There was nothing odd about Caraway talking to Atkins. As chair of the council's transportation and telecommunications committee, she had an interest in the city's business at Redbird.

The arrival of Caraway's husband, Dwaine Caraway, at the airport a few months later is another matter, though, one involving a clear conflict of interest and accusations of a shakedown.

Redbird's short Caraway chapter began last summer, after Atkins fell into arrears on his new rent. His new attorney, Jeffrey Tillotson, claimed in a letter to the city last February that the business had expected to yield a yearly profit of between $250,000 and $300,000 under its new lease. Although there is no way to verify those numbers, Shirley Day assured the city in her letter to Miguez that there was plenty of revenue coming in to cover the company's rent.

Nonetheless, Redbird still was not paying on time, and Atkins went out and got a loan. Over the years, he says, he had borrowed money where he could. Billy Hamilton, owner of a quick-change oil shop, says he loaned Atkins about $25,000 in 1995. He was supposed to pay it back in a year but he hasn't yet. "You know, Tennell's a brother and I'm a brother. I said, 'Here's a chance to help a brother and give somebody some ambition, some inspiration.' We'd all do well if we reach out and help," says Hamilton, who says he's still hopeful that Atkins will repay the loan. "I haven't sued him yet," he says, sounding like he never will.

Caraway says much the same sentiment led him to introduce Atkins to Vernon Jordan, the owner of an Irving construction company. "He was a struggling entrepreneur searching for assistance so he could hold onto the lease," says Caraway, a member of the Dallas park board and president of the Profile Group, an advertising and political consulting firm.

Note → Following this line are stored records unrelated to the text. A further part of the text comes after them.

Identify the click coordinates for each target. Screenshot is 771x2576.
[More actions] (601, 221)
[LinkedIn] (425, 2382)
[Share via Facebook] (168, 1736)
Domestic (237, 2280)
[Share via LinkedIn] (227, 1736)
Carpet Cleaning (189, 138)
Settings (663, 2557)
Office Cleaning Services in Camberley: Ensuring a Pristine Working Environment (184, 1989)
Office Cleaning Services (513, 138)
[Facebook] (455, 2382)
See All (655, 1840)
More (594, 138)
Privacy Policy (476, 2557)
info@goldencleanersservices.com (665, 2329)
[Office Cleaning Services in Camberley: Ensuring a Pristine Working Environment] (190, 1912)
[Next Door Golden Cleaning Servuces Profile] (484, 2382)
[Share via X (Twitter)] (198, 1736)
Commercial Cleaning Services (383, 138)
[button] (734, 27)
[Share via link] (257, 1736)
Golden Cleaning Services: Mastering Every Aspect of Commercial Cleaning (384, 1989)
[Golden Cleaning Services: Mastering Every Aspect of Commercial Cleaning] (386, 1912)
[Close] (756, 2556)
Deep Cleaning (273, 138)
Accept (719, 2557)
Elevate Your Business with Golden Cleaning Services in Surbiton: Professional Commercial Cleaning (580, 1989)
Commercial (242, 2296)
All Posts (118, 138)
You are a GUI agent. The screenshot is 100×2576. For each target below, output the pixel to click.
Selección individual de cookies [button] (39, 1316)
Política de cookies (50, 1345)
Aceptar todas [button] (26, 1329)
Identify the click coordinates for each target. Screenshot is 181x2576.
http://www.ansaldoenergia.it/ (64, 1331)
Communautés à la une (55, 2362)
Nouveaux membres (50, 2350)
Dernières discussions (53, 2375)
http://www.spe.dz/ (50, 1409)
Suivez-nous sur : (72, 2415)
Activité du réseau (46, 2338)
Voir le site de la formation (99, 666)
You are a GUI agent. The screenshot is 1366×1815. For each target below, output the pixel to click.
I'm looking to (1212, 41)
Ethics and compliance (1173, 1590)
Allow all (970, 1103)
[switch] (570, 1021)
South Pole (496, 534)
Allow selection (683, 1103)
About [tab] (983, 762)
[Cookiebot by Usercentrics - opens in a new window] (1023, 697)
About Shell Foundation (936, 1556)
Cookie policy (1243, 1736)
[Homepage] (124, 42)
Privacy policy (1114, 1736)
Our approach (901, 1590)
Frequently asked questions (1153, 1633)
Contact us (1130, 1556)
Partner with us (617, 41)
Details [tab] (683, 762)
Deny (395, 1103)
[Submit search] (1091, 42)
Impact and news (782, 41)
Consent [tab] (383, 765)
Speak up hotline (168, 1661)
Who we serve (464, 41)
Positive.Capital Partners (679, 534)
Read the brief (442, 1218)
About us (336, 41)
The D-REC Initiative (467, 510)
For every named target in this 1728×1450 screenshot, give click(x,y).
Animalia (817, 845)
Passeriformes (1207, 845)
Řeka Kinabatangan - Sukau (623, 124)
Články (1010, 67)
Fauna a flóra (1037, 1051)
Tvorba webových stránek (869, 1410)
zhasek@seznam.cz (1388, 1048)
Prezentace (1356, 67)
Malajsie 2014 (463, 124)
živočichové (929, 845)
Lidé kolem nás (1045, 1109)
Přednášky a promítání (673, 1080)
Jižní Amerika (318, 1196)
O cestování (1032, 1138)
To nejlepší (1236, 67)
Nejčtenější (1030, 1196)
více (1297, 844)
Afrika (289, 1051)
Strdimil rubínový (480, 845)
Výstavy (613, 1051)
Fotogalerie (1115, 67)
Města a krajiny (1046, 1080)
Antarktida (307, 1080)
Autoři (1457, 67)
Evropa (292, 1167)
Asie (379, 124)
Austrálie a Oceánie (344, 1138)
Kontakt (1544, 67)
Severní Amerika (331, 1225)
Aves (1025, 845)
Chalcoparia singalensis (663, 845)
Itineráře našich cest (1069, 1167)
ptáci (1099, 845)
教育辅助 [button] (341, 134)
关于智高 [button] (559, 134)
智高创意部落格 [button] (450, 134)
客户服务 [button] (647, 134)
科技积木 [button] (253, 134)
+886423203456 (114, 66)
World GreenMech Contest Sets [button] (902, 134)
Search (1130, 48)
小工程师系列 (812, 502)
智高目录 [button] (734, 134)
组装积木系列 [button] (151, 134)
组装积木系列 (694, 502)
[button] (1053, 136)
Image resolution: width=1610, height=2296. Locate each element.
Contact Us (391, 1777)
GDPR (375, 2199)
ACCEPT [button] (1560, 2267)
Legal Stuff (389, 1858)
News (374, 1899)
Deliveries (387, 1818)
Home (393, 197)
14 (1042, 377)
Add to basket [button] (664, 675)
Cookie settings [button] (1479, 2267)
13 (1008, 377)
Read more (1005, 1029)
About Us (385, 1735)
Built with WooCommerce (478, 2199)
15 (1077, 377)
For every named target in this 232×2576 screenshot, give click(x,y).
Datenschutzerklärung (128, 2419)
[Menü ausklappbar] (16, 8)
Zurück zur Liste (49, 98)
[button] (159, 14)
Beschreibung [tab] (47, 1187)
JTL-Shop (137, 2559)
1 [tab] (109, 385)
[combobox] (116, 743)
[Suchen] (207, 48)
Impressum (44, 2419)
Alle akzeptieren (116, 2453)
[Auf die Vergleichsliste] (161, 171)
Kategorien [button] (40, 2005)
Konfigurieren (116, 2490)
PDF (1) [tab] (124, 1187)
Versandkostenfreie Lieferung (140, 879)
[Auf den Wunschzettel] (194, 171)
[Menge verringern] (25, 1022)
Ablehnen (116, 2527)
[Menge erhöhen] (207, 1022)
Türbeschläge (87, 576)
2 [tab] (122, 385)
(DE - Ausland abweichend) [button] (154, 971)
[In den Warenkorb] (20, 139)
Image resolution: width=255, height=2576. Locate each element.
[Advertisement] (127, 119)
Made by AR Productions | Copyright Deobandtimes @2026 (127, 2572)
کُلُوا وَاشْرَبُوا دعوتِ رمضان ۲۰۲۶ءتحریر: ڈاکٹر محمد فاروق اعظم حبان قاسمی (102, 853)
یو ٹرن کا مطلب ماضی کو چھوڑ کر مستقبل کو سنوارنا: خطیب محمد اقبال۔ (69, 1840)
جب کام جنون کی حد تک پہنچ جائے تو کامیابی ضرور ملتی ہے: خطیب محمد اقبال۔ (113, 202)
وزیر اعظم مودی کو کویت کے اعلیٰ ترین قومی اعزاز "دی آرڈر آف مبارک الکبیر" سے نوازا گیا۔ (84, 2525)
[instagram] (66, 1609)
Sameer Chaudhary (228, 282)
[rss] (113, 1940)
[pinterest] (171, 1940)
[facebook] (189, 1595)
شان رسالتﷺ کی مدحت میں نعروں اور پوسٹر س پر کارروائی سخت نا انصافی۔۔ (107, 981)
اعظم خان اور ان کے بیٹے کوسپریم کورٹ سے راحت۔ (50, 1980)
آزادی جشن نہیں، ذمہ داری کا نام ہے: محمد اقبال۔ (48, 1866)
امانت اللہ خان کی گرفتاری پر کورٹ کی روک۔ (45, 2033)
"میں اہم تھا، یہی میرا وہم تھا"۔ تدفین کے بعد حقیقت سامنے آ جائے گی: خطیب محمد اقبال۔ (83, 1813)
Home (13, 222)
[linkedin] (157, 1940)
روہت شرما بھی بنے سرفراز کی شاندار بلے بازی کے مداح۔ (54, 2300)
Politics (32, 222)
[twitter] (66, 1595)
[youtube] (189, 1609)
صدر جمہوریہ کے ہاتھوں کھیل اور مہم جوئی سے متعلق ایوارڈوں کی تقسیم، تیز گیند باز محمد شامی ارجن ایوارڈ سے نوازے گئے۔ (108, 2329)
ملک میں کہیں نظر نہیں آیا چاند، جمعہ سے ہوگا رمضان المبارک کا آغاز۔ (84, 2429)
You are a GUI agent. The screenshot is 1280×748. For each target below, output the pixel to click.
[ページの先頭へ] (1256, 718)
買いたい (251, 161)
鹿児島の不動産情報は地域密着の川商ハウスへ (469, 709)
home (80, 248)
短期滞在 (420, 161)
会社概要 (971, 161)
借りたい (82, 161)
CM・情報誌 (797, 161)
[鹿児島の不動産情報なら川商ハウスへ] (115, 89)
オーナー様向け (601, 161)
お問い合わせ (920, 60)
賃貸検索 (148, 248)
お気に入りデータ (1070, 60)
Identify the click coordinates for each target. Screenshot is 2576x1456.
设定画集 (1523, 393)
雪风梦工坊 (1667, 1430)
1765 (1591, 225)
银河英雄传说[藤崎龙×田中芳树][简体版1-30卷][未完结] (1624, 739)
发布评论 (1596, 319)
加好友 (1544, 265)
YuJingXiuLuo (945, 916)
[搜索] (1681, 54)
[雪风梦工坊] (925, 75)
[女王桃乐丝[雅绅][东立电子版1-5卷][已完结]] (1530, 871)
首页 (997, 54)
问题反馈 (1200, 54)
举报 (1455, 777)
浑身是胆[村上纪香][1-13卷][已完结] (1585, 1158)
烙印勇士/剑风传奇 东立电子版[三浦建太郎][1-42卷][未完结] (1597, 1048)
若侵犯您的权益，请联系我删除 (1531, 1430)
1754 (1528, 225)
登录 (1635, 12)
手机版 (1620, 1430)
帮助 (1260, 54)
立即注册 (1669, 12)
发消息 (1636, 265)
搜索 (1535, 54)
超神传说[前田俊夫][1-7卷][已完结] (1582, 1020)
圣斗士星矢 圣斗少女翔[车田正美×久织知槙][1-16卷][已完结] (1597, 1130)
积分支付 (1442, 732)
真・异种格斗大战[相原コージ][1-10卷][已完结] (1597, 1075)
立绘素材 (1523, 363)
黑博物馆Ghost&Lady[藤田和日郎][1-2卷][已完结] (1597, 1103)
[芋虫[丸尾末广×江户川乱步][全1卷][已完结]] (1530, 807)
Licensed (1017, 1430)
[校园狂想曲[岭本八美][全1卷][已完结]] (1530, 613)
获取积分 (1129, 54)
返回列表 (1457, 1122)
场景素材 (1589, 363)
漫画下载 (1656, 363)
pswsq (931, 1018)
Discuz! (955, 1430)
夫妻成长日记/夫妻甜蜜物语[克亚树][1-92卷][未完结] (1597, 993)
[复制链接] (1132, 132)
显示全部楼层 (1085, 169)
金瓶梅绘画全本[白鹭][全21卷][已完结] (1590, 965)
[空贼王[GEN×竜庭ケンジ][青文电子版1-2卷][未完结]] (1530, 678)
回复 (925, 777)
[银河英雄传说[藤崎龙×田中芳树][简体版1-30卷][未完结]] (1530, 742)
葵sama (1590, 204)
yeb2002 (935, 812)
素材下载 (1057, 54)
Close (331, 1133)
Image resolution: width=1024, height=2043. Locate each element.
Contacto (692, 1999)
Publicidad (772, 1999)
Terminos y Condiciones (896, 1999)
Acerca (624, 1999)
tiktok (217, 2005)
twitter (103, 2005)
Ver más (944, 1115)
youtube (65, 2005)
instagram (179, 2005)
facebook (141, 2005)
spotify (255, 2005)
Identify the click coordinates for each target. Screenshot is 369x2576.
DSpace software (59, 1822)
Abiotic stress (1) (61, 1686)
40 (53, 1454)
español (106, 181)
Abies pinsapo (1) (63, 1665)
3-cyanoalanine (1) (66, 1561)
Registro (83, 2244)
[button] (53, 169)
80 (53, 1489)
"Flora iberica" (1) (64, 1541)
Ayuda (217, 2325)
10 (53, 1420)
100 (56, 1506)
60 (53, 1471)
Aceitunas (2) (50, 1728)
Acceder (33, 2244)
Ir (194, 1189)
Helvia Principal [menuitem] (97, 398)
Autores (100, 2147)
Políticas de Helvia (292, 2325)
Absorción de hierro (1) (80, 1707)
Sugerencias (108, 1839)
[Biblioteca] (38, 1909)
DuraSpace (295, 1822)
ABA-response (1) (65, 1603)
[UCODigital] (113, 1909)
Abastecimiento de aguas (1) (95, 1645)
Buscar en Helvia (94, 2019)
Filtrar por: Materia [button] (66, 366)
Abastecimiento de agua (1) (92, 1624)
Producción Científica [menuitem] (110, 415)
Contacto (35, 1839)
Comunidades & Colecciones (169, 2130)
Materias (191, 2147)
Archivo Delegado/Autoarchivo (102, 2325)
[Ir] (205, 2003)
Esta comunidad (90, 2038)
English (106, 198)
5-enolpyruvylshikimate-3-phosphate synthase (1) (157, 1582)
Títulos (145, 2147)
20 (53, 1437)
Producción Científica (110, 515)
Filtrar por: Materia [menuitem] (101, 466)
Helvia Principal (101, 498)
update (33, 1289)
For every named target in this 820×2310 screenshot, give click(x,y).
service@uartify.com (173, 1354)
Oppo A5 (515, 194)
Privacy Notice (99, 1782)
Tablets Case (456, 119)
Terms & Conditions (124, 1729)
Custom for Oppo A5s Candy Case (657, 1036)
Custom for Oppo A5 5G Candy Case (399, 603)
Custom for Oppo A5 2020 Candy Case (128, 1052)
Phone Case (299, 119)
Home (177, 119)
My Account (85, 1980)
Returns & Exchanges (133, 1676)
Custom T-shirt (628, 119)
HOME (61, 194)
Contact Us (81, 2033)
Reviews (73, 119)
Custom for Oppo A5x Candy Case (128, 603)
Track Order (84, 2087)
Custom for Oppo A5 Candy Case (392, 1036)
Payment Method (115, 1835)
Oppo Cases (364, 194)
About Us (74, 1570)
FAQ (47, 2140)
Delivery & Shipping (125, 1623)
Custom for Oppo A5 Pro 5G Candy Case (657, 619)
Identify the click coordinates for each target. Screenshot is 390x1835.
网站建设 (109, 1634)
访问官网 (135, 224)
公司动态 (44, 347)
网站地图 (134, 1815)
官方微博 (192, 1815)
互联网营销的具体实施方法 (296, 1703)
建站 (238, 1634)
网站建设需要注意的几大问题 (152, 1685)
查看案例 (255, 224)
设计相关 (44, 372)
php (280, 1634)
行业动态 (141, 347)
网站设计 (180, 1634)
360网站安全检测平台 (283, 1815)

Jordan offered a $40,000 revolving line of credit to bridge the gap between the time Redbird Development's rent was due and when tenants' payments came in. They made the deal and drew up the note.

About 10 days later, Atkins says, "He [Caraway] says, 'By the way, you know, I did you the favor. There's a fee.'" Atkins says Caraway wanted $3,000. Although a fee was not discussed in advance, Atkins says, he paid it with hundred-dollar bills over three installments. "The first time it was at the office, the second time at his house, the third time was at the office," Atkins says, explaining that White drove him to Caraway's place to make the payment. Because of it, White didn't get his salary that week.